» **Work to complete**:
1. Summarize the Feather holiday lights guide in two sentences.
2. Reproduce the Feather holiday lights guide from "Spice up your" up to and including "and battery-friendly package.".
[[ Text excerpt open ]]
Spice up your holiday decorations using Adafruit's Feather boards to add interactivity in a tiny package.  Feathers are little Arduino-compatible microcontrollers that give you all the functionality of a full-size Arduino in a much smaller and battery-friendly package.  

You can put a Feather into almost any project, like these festive holiday lights that animate and change color at your command.  The 32u4 Feather combined with a color and proximity sensor lets you change the color of holiday lights by holding up a brightly colored object to them.  The Bluefruit LE Feather lets you change the color of lights using a smartphone or tablet and the Bluefruit LE app.  Your holiday decorations will be full of joy with Adafruit's Feathers!

To build these projects you'll want to be familiar with the basics of Arduino.  Check out these guides for some background information:

You'll also need to do a little bit of soldering to assemble Feather boards.  If you're new to soldering be sure to see the guide to excellent soldering.

Finally for Bluetooth Low Energy it will help to skim these guides for some background information:

These holiday lights change their color when you hold an object up to them.  A proximity sensor detects when an object is near, and a color sensor detects the object's color so the lights can change to match it--like a chameleon!

Parts

To build these lights you'll need the following parts:

Wiring

First follow the guide for each component to assemble and test it:

Then wire up the components as shown below:

  • Connect power supply ground to 32u4 Feather ground, TCS34725 ground, VCNL4010 ground, and NeoPixel ground.
  • Connect power supply 5V to 32u4 Feather USB pin, TCS34725 VDD pin, VCNL4010 VIN pin, and NeoPixel +5V.
  • Connect 32u4 Feather SCL to TCS34725 SCL, VCNL4010 SCL.
  • Connect 32u4 Feather SDA to TCS34725 SDA, VCNL4010 SDA.
  • Connect 32u4 Feather pin 5 to TCS34725 LED pin.
  • Connect 32u4 Feather pin 6 to NeoPIxel signal input (Din).

Sketch

Before loading the sketch make sure you have the following libraries installed.  Remember you can use the Arduino library manager to easily search for and install them:

Next download the sketch from its home on GitHub which contains five files under the Feather_32u4_Lights folder:

Click Download: Project Zip in the main code window below.

// Adafruit 32u4 Feather Color Sensing Holiday Lights
// See the full guide at:
//   https://learn.adafruit.com/feather-holiday-lights/overview
// Author: Tony DiCola
// Released under a MIT license:
//   https://opensource.org/licenses/MIT
#include "Adafruit_NeoPixel.h"
#include "Adafruit_TCS34725.h"
[[ Text excerpt closed ]]
[[ Data to examine open ]]
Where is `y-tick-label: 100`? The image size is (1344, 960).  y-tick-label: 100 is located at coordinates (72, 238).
[[ Data to examine closed ]]
[[ Data to examine open ]]
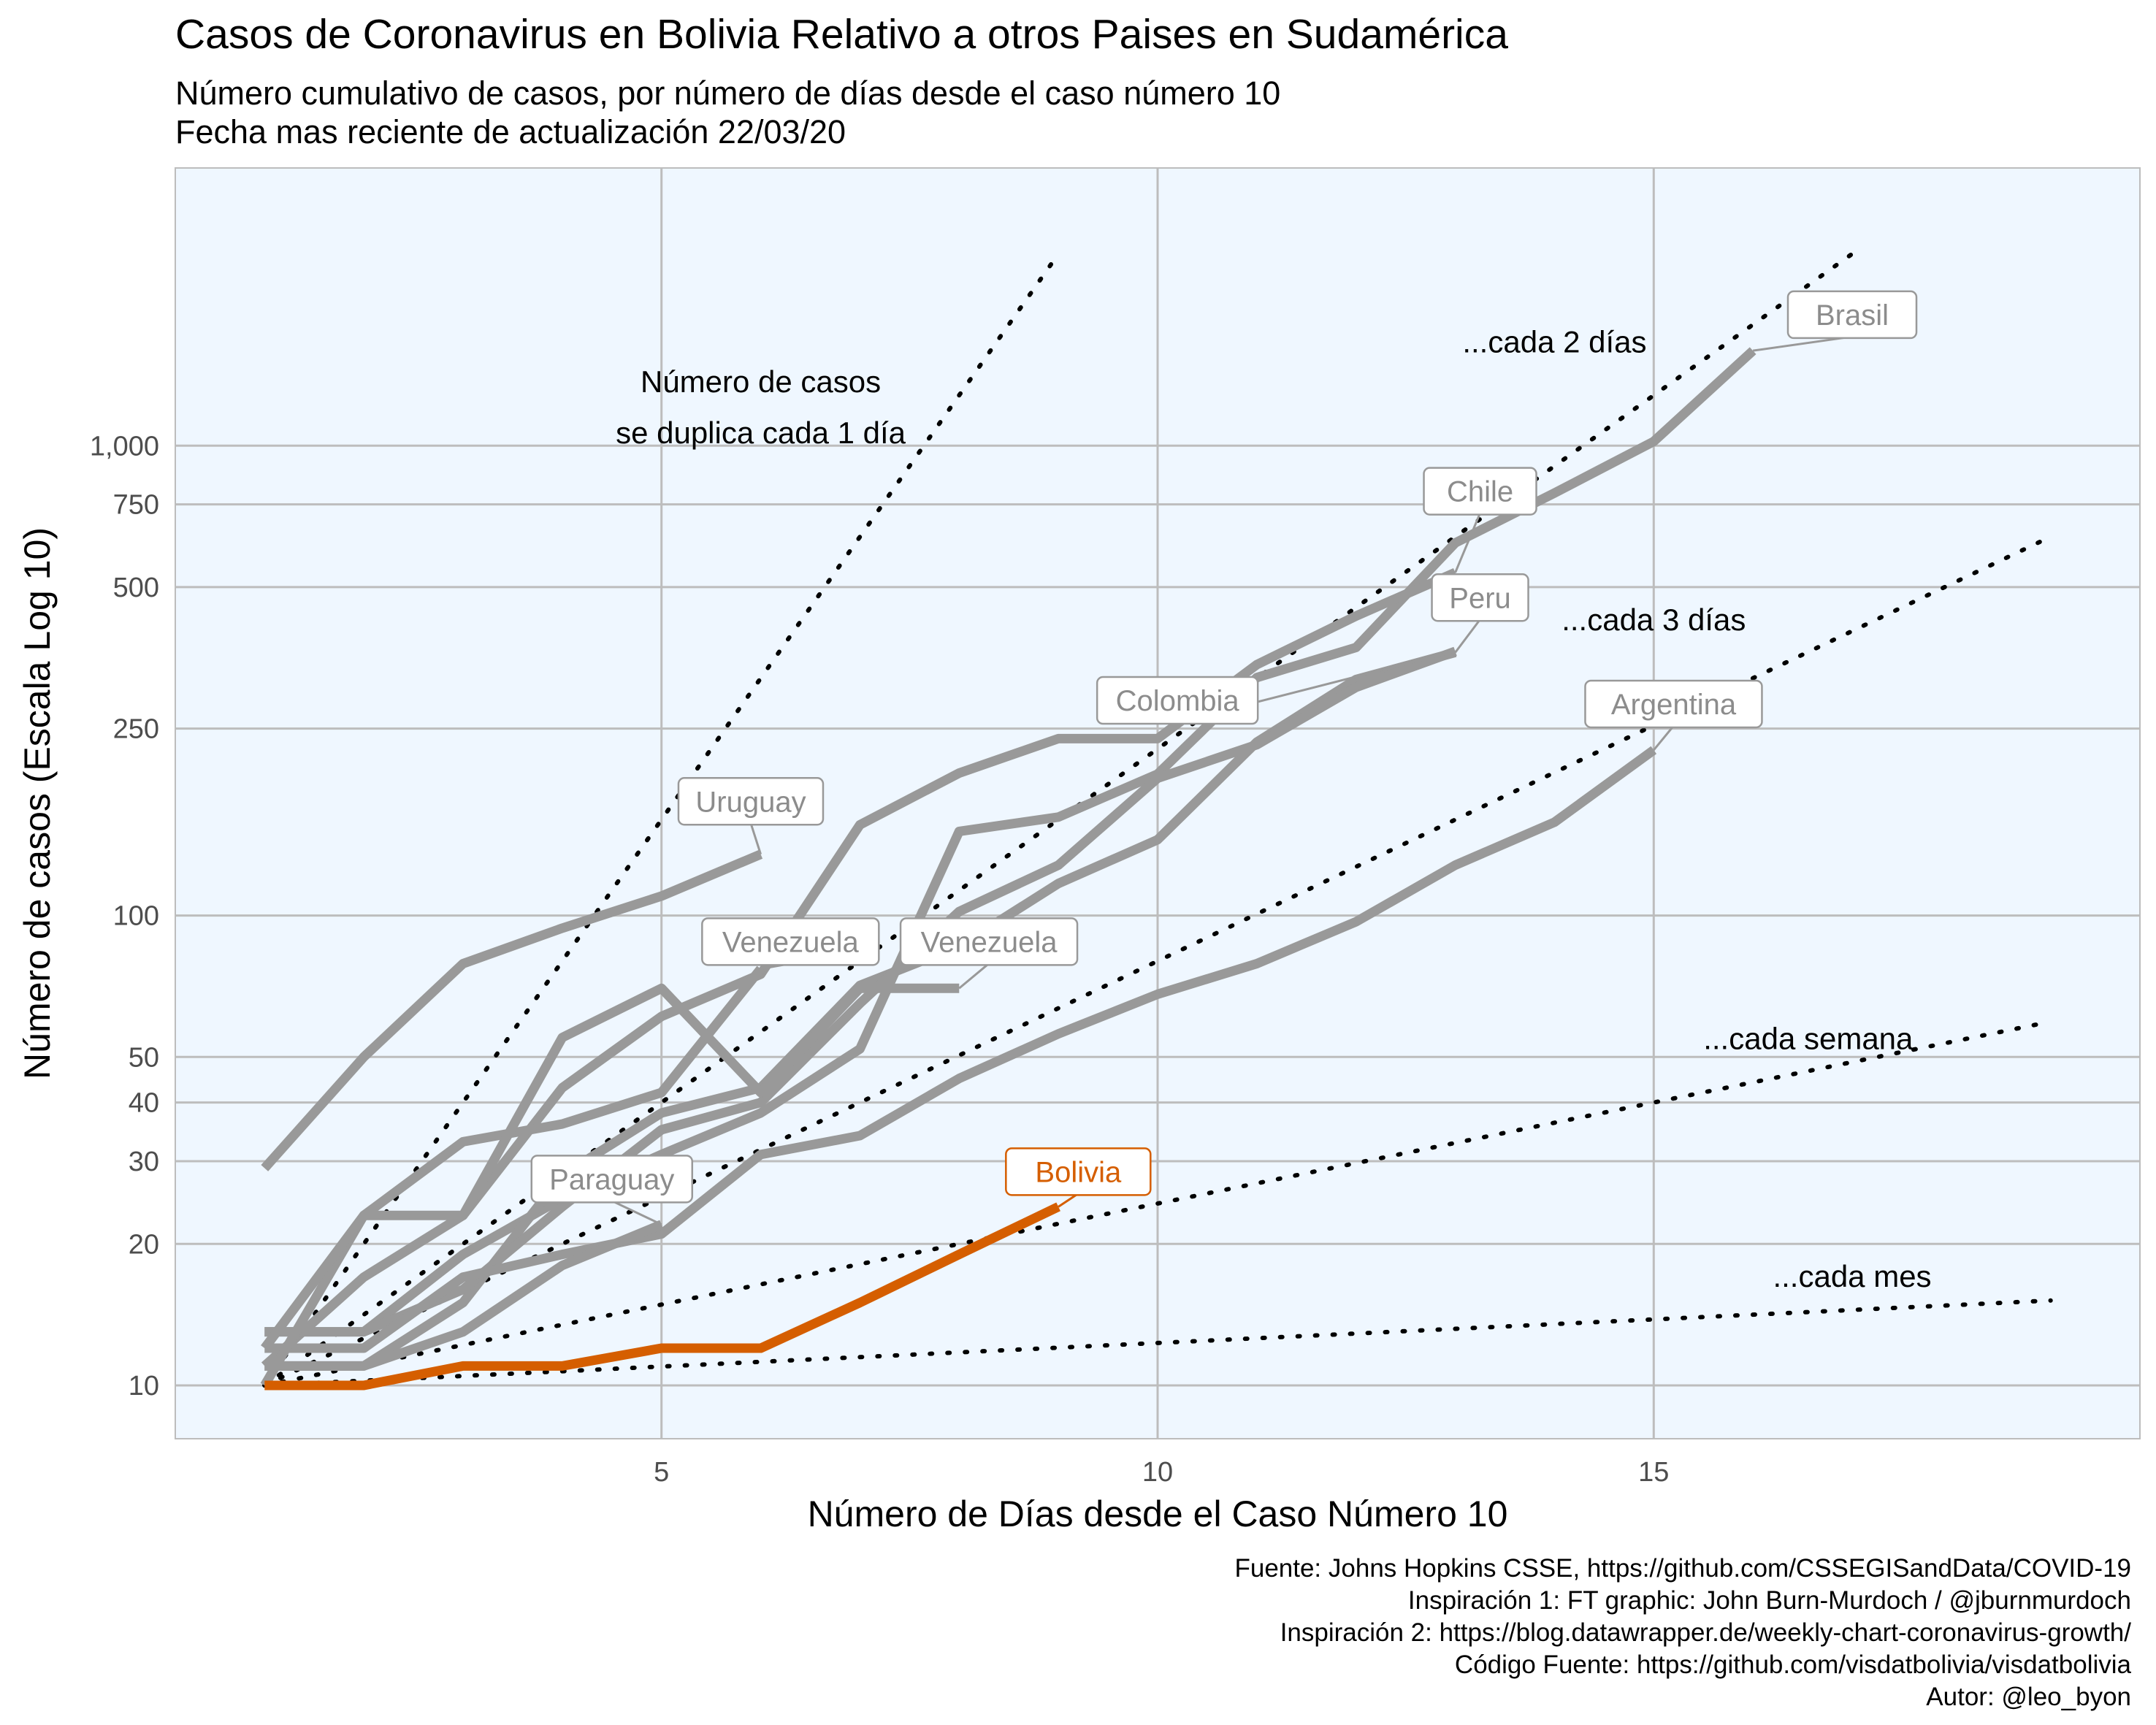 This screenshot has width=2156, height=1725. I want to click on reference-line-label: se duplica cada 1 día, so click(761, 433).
[[ Data to examine closed ]]
[[ Data to examine open ]]
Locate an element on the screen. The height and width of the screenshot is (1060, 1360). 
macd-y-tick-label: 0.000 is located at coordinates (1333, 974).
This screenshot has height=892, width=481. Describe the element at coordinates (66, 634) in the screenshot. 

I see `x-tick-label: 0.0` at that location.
[[ Data to examine closed ]]
» **Answers to the problems**:
1. Adafruit's Feather boards are small, battery-friendly, Arduino-compatible microcontrollers that can make holiday lights change color, either through a 32u4 Feather with a color and proximity sensor that matches the color of an object held up to the lights or through a Bluefruit LE Feather controlled from a smartphone or tablet. Building the color-sensing lights calls for familiarity with Arduino basics and some soldering, wiring the power supply, sensors, and NeoPixels to the 32u4 Feather, installing the needed libraries, and downloading the sketch from GitHub.

2.
Spice up your holiday decorations using Adafruit's Feather boards to add interactivity in a tiny package.  Feathers are little Arduino-compatible microcontrollers that give you all the functionality of a full-size Arduino in a much smaller and battery-friendly package.